2. Composición según la reivindicación 1, en la que las partículas de polvo presentan un soporte de tipo óxido y una capa hidrófoba, que se encuentra sobre la superficie del soporte.

3. Composición según la reivindicación 2, en la que la capa de tipo óxido es ácido silícico pirógeno.

4. Composición según las reivindicaciones 2 o 3, en la que la capa superficial hidrófoba, dispuesta sobre el soporte hidrófobo está formada por grupos (perflúor)alquilsilano y/o por grupos (perflúor)alquilsiloxano, que están enlazados con el soporte de tipo óxido.

5. Composición según la reivindicación 1, en la que el polvo finamente dividido es un polvo polímero con un tamaño de partícula, promedio en peso, en el intervalo desde 0,2 hasta 100 \mum.

6. Composición según la reivindicación 5, en la que el polvo polímero se elige entre polvo de politetraflúoretileno y polvo de poliolefina con 2 hasta 4 átomos de carbono.

7. Composición según una de las reivindicaciones precedentes en forma de un agente de recubrimiento.

8. Composición según la reivindicación 7 en forma de una preparación fluible, que contiene, además, al menos un diluyente o disolvente orgánico.

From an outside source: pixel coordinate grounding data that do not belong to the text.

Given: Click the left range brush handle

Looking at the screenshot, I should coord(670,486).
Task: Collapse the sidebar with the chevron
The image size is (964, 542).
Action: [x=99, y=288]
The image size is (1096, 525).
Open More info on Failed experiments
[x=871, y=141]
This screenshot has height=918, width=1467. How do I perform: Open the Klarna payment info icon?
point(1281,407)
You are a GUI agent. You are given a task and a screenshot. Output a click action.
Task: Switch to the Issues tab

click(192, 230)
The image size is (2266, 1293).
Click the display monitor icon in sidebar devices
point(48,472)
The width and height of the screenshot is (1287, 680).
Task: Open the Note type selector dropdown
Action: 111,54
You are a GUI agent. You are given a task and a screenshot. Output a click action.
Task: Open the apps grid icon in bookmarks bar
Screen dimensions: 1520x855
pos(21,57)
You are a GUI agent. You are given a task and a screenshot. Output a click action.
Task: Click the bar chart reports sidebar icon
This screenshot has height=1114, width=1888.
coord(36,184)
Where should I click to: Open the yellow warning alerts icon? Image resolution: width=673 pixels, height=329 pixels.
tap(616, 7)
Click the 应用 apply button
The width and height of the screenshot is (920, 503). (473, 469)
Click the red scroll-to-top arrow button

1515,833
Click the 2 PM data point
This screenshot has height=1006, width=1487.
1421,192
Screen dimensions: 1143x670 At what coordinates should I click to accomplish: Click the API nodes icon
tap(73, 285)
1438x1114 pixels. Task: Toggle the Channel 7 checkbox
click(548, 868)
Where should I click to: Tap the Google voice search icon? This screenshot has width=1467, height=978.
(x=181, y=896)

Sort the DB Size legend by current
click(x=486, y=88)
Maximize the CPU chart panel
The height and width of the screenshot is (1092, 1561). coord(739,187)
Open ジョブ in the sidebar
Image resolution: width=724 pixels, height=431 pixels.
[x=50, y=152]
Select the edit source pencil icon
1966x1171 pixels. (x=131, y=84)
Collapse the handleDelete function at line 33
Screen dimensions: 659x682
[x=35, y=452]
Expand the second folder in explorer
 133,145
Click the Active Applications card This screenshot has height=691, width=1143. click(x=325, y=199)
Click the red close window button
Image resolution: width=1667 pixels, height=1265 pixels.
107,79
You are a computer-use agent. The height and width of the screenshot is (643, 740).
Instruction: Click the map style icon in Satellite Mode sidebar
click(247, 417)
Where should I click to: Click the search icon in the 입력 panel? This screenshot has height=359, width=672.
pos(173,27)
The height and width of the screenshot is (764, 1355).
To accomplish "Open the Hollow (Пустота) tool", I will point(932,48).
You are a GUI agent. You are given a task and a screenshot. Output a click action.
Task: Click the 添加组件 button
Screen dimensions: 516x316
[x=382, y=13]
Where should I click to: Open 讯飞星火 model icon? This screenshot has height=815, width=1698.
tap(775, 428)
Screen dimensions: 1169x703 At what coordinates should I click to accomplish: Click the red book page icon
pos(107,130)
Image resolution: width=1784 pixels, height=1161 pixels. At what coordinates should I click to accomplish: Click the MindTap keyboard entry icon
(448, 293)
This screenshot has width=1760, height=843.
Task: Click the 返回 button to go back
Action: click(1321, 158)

9. Composición según la reivindicación 7, en forma de un aerosol, que abarca, además, al menos un agente propulsor.

10. Procedimiento para la obtención de una superficie difícilmente humectable, caracterizado porque se aplica una composición como la que se ha definido en una de las reivindicaciones 1 a 9, sobre una superficie convencional.

11. Procedimiento según la reivindicación 10, caracterizado porque la composición se aplica en una cantidad desde 0,01 hasta 1.000 g/m^{2}, referido a los componentes sólidos en el agente de recubrimiento, sobre la superficie a ser recubierta.

12. Empleo de composiciones, como las que se han definido en una de las reivindicaciones 1 a 9, para la obtención de superficies difícilmente humectables.

13. Empleo de composiciones, como las que se han definido en una de las reivindicaciones 1 a 9, para la obtención de superficies con efecto autolimpiador.

14. Empleo de composiciones, como las que se han definido en una de las reivindicaciones 1 a 9, para reducir la resistencia al flujo en tuberías, capilares y toberas.

15. Empleo de composiciones, como las que se han definido en las reivindicaciones 1 a 6, para la obtención de cuerpos moldeados.

16. Cuerpos moldeados, cuya zona superficial está constituida esencialmente por una composición como se ha definido en una de las reivindicaciones 1 a 6.